İhmaller silsilesi sonucunda bir şahsın göz göre göre ölümüne sebebiyet verildiğini söyleyen Yılmaz, "Bu ülkede sağlık açısından, hukuk açısından herhangi bir güvenceniz yok. Her an, her şekilde, nerede olursanız olun, kim olursanız olun, kimliğiniz, kişiliğiniz, cinsiyetiniz, siyasi görüşünüz hiç fark etmez, mutlaka bir şekilde bu hukuksuzlukların muhatabı olmanız an meselesidir" değerlendirmesini yaptı. İnsanların yaşam hakkı için ülkeyi yönetenlerin gerekli tedbirleri almak zorunda olduklarını vurgulayan Başkan Yılmaz, "Gerekli tedbirleri almayanlarla ilgili olarak da ne yapılması gerekiyorsa, İzmir Barosu olarak bundan sonra diğer kurumlarla birlikte üzerimize düşen görevi yapacağımızı bir kez daha ifade edebilirim" dedi.
"TEKERLEKLİ OFİS SANDALYESİNE ÇÖP POŞETİNE SARILI ŞEKİLDE GETİRİLMİŞ"

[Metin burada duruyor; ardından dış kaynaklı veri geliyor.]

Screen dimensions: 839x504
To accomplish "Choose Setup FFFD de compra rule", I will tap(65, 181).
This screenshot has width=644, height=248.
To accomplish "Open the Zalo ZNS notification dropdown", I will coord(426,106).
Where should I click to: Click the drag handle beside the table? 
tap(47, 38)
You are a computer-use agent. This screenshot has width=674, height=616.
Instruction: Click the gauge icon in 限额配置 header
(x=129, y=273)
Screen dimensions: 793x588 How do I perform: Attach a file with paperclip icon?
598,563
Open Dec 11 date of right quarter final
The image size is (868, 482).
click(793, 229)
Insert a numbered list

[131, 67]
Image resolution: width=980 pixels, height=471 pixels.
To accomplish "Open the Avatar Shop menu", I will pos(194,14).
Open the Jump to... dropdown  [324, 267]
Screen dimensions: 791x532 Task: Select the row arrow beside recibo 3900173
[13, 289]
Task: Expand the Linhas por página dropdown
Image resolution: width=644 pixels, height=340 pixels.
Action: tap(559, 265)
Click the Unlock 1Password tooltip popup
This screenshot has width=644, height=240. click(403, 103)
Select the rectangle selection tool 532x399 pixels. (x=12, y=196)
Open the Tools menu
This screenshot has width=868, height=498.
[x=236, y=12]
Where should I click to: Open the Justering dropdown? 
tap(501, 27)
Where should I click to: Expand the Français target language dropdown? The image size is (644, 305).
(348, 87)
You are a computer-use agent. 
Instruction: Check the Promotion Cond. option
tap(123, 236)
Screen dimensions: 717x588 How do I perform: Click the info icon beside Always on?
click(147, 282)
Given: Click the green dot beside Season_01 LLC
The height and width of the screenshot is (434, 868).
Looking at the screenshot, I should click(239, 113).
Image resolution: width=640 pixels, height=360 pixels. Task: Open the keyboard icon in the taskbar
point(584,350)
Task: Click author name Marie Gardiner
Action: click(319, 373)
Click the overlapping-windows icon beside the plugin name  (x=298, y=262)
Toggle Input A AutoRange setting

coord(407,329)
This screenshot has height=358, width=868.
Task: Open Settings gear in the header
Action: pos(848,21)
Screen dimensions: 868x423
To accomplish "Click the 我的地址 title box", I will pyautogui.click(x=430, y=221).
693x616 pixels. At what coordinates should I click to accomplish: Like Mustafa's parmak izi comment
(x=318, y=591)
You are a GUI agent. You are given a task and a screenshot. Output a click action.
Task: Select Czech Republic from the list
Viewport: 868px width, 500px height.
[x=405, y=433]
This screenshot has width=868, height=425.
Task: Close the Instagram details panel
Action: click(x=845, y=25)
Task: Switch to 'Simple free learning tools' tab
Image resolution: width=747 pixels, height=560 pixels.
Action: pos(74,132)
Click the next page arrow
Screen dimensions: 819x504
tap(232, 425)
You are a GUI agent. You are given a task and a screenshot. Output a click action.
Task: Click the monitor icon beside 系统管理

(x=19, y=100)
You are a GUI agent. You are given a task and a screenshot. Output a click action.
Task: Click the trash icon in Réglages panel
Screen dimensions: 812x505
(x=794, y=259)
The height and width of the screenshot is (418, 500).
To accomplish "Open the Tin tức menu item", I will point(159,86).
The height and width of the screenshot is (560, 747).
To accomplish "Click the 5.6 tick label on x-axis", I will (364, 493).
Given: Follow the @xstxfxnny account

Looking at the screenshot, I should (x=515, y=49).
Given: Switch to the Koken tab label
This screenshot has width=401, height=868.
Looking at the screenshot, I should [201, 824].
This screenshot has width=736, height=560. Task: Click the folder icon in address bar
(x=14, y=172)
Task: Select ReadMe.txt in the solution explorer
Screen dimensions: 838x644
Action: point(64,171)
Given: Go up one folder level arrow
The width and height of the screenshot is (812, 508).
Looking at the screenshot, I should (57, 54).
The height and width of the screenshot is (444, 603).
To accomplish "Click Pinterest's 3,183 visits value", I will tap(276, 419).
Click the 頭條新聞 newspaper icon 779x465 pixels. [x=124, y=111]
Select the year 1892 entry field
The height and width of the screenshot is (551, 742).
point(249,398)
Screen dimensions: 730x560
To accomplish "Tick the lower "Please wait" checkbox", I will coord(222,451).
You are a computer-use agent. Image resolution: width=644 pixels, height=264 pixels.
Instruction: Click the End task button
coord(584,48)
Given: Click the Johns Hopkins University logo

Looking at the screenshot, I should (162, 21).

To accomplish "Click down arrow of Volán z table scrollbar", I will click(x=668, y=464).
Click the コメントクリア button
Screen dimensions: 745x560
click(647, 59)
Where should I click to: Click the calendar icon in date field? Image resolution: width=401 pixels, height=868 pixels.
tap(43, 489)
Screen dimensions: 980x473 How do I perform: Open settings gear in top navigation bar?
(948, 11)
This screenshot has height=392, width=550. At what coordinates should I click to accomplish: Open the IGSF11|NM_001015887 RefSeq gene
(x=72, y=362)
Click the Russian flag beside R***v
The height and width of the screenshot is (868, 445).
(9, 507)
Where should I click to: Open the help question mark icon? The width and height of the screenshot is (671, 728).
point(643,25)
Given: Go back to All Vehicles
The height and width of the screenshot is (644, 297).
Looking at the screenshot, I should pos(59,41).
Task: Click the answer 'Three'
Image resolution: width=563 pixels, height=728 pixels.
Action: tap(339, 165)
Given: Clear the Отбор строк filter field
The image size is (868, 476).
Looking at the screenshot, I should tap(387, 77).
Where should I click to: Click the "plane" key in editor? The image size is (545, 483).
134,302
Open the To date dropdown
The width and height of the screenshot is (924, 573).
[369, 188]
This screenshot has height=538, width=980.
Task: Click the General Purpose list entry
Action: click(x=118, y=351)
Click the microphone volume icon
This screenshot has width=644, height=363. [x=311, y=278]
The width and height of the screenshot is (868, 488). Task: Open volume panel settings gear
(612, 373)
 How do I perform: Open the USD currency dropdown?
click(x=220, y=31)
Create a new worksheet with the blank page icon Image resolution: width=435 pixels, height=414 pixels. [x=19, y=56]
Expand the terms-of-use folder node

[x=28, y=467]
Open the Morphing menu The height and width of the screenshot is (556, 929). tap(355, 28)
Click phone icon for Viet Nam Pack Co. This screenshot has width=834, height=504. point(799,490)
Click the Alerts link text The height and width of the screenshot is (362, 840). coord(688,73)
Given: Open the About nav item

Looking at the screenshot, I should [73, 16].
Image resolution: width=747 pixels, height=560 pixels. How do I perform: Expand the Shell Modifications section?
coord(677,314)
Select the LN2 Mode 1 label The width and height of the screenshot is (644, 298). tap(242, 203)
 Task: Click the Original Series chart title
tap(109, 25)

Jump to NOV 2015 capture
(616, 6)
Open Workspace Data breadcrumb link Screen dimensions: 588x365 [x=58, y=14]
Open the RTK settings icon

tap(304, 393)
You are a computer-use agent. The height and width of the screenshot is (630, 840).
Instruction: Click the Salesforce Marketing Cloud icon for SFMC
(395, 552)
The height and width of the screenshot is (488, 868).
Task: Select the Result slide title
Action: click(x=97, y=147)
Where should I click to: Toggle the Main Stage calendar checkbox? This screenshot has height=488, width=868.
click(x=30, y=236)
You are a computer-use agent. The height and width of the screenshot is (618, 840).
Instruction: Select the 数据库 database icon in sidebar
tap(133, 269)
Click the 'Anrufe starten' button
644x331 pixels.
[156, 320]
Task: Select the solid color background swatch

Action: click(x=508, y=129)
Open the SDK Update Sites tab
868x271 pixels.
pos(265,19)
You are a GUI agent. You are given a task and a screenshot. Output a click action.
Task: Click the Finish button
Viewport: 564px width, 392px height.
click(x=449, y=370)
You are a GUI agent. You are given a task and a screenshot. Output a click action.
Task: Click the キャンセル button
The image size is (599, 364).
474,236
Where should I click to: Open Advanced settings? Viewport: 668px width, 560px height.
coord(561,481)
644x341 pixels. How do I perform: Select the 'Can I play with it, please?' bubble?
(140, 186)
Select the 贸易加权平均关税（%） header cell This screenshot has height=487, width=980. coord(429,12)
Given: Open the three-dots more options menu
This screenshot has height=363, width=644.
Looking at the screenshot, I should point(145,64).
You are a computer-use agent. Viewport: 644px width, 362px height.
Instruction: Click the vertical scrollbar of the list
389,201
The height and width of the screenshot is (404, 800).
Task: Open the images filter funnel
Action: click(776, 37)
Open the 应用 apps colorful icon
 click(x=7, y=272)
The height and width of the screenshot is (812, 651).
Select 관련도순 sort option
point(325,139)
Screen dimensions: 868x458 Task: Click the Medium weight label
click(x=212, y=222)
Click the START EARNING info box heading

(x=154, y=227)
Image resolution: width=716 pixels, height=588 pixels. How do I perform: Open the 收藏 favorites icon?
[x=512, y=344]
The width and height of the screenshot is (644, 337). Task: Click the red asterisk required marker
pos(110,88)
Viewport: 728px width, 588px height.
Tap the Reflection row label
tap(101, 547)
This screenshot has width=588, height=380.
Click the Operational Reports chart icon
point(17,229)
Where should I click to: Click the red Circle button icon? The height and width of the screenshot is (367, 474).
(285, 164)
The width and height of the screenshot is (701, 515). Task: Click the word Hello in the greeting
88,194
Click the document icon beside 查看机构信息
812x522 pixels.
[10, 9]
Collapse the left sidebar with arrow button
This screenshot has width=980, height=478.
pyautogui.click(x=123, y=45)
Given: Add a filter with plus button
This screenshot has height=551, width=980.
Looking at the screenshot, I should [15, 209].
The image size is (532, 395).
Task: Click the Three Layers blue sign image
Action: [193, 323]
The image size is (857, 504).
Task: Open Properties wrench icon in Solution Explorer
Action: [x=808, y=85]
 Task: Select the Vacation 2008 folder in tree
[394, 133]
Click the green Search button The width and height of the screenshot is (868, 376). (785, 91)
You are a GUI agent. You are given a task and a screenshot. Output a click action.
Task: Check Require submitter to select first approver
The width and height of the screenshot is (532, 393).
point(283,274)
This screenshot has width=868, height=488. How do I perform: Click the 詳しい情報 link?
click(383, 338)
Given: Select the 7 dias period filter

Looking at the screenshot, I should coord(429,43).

Baro Yönetim Kurulu Üyesi ve Avukat Ceren Şen Tosun da Adufu’nun şüpheli ölümüyle ilgili süreci şöyle özetledi:
"Michael Adufu, Şubat ayında yani Haziran 2025’te geri gönderme merkezine alınıyor. Yaklaşık 8 yıl sonra, haziran ayından şubat ayına kadar yaklaşık 8 ay geri gönderme merkezinde kalıyor. Geri gönderme merkezinden çıktıktan yaklaşık 2,5 ay sonra, Alsancak Nevvar Ali Devlet Hastanesi’ne tıbbi destek almak için gidiyor. 5 Mayıs 2025 tarihinde hastaneye giriş yapan Adufu’nun yaklaşık 2 gün boyunca acil servislerden tıbbi destek için giriş çıkış yaptığı gözlemleniyor. Sonrasında 7 Mayıs’ta mala zarar verme iddiasıyla kendisi hakkında şikâyette bulunuluyor ve aynı gün Kantar Polis Karakolu’na götürülüyor. Bir gün gözaltında kaldıktan sonra 8 Mayıs tarihinde Adliye’ye, Cumhuriyet Savcılığı’na ifadesi alınmak üzere götürülüyor. Bu aşamada, zorunlu müdafiliği kapsamında İzmir Barosu’ndan görevlendirilmiş olan meslektaş, Adufu’yu ilk gördüğü anda yürüyemediğini, bilincinin yerinde olmadığını, hatta tekerlekli ofis sandalyesine çöp poşetine sarılı şekilde getirildiğini ve bu durumda ifade alınmasının mümkün olmadığını tespit ediyor. Meslektaşımız, kişinin acilen bir hastaneye sevk edilmesini talep etse de bu talep Cumhuriyet Savcılığı tarafından reddediliyor ve kişi tutuklama sevkiyle Sulh Ceza Hakimliği’ne gönderiliyor."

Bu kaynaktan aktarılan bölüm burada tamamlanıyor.